[Pixel coordinate grounding data]

=== Section Start ===

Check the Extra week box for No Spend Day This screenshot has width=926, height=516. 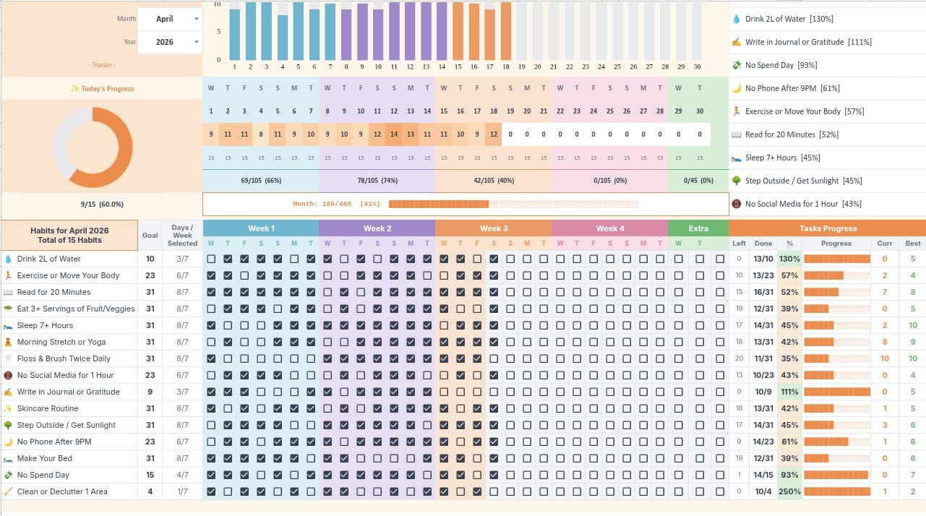pos(678,475)
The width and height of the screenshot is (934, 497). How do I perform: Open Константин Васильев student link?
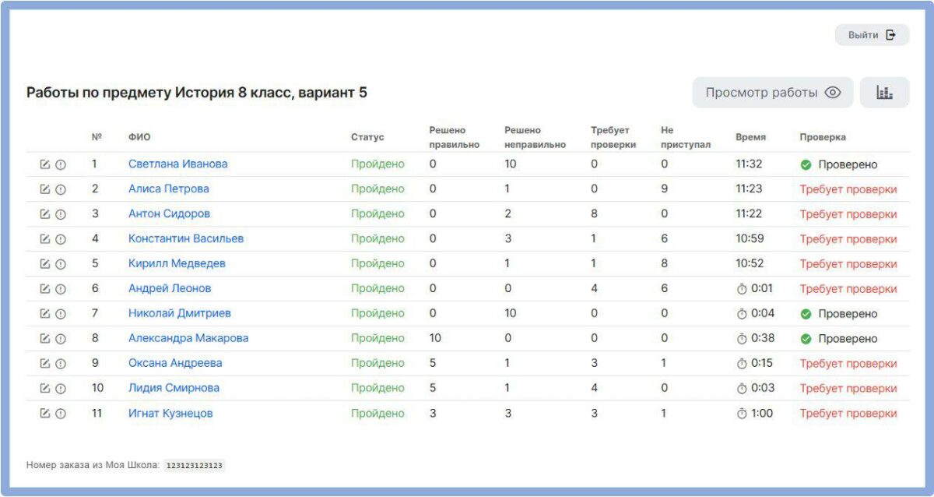pyautogui.click(x=186, y=238)
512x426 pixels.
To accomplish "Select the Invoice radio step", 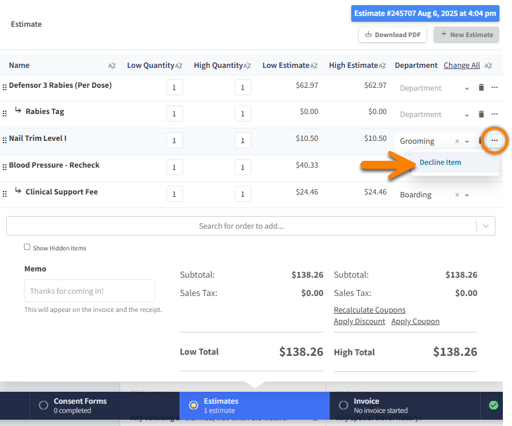I will pyautogui.click(x=343, y=405).
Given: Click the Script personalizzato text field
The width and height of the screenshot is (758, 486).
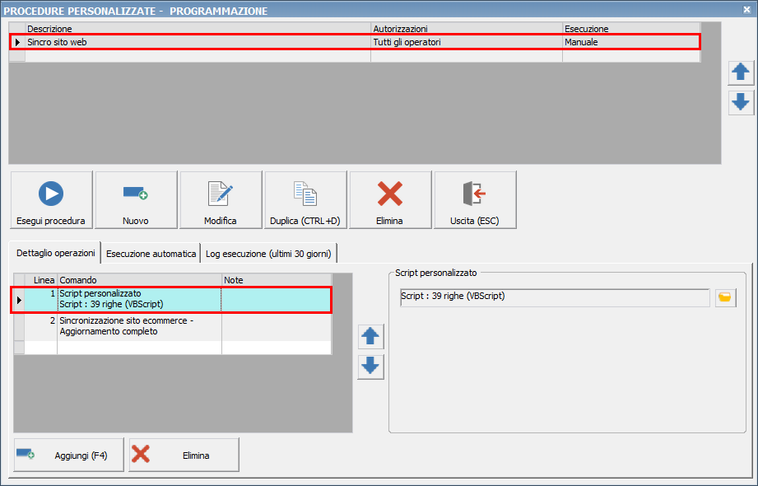Looking at the screenshot, I should pyautogui.click(x=554, y=297).
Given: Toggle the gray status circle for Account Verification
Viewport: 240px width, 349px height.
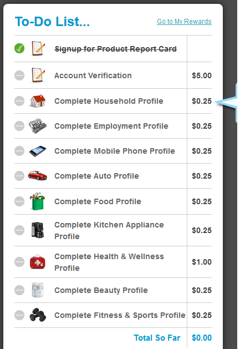Looking at the screenshot, I should [x=19, y=75].
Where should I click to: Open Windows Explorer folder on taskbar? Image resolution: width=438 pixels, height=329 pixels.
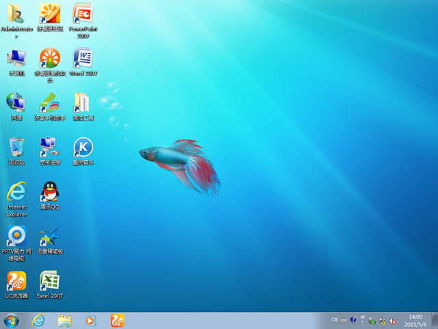point(65,320)
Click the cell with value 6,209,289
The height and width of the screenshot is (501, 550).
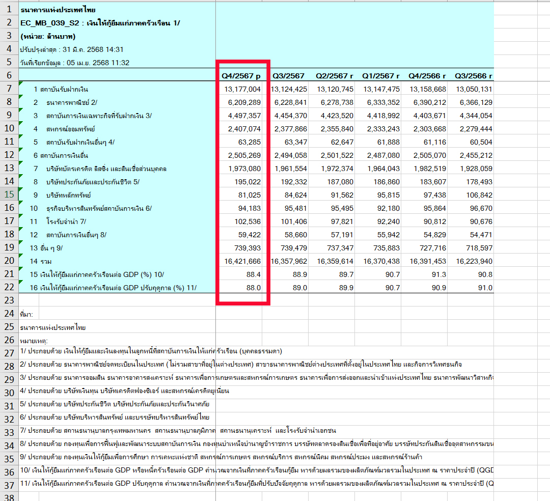point(242,102)
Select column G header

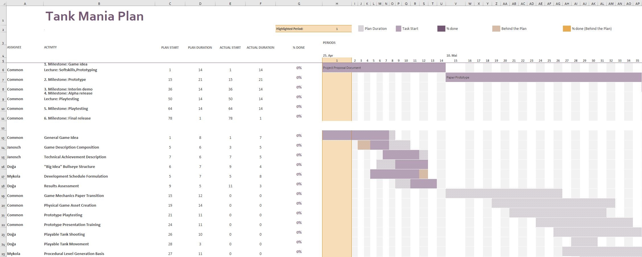tap(299, 3)
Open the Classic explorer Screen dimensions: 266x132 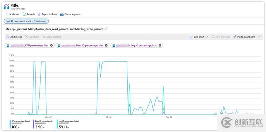(70, 14)
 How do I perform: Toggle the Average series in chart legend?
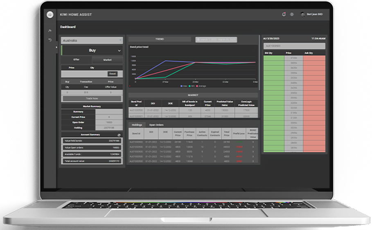click(x=201, y=86)
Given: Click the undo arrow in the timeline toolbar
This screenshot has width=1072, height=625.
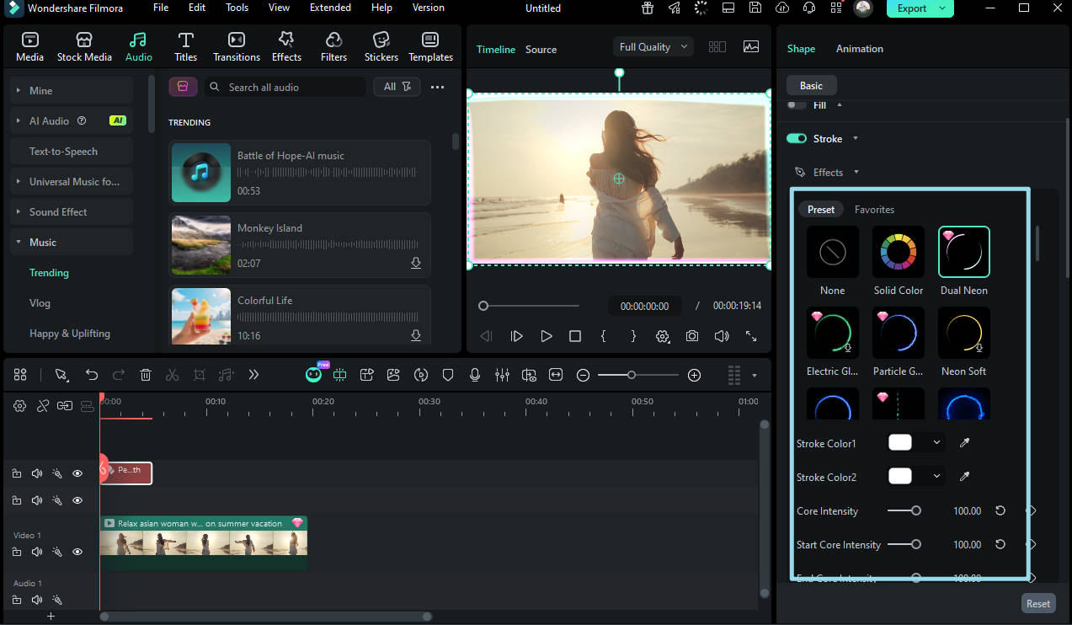Looking at the screenshot, I should coord(92,376).
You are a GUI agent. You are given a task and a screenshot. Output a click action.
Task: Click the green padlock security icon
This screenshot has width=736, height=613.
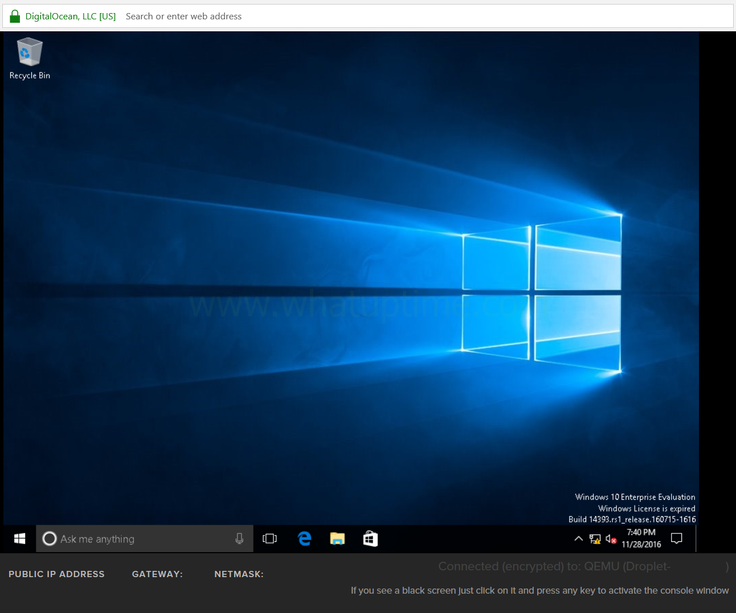pos(15,16)

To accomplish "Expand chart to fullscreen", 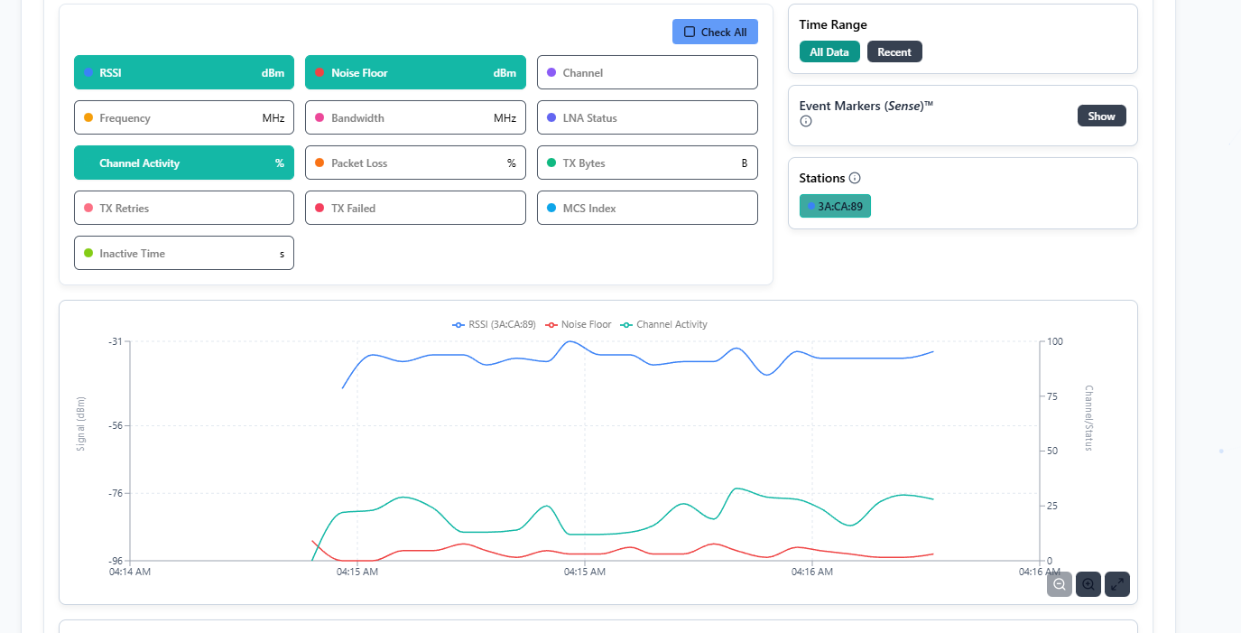I will (x=1117, y=584).
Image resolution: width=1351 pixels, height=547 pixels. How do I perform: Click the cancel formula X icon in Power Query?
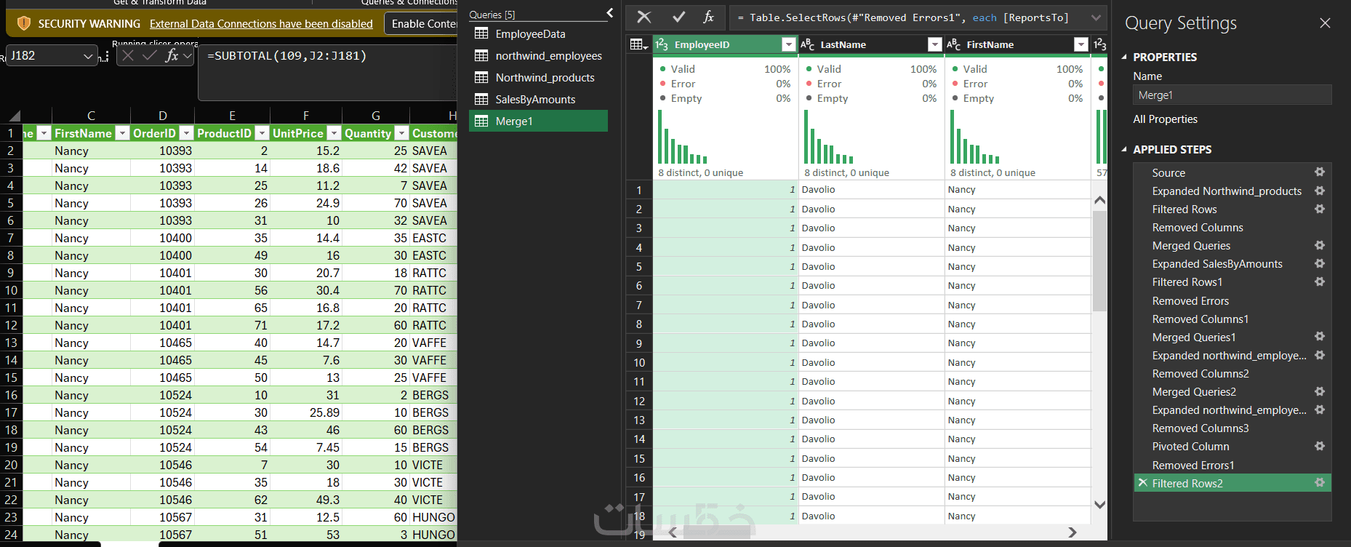[644, 17]
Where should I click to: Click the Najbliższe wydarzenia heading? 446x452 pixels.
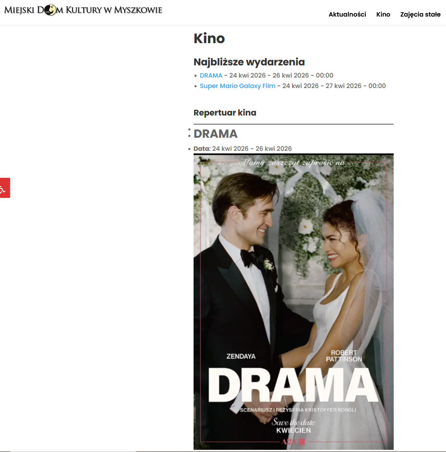coord(249,62)
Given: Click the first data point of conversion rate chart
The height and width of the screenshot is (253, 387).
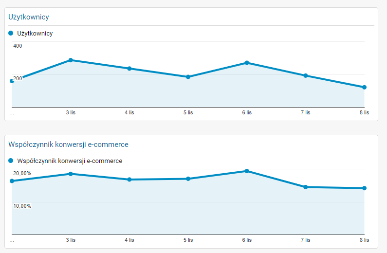Looking at the screenshot, I should pos(12,181).
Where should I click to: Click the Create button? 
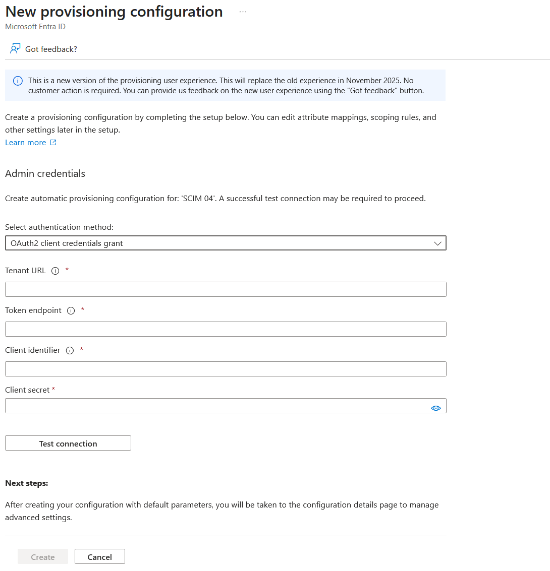[x=43, y=557]
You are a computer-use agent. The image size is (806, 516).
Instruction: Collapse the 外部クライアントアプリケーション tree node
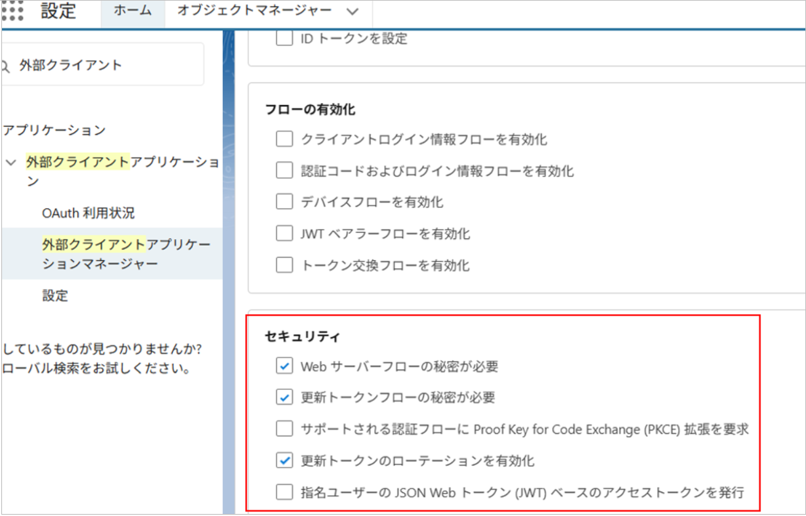(x=10, y=163)
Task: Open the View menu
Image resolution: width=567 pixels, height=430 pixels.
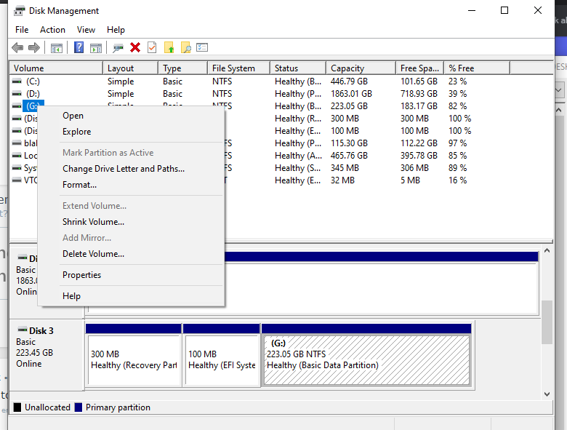Action: click(86, 30)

=== Section End ===

• **WHAT THE EXERCISE ASKS**: Above are some entries. Restate word for word the lines from the one holding "How do I perform: Toggle" through the one holding "You are a GUI", but not the pictures.

• **WORKED SOLUTION**:
 How do I perform: Toggle the Average series in chart legend?
click(x=201, y=86)
Given: Click the undo arrow in the timeline toolbar
This screenshot has width=1072, height=625.
Looking at the screenshot, I should coord(92,376).
You are a GUI agent. You are given a task and a screenshot. Output a click action.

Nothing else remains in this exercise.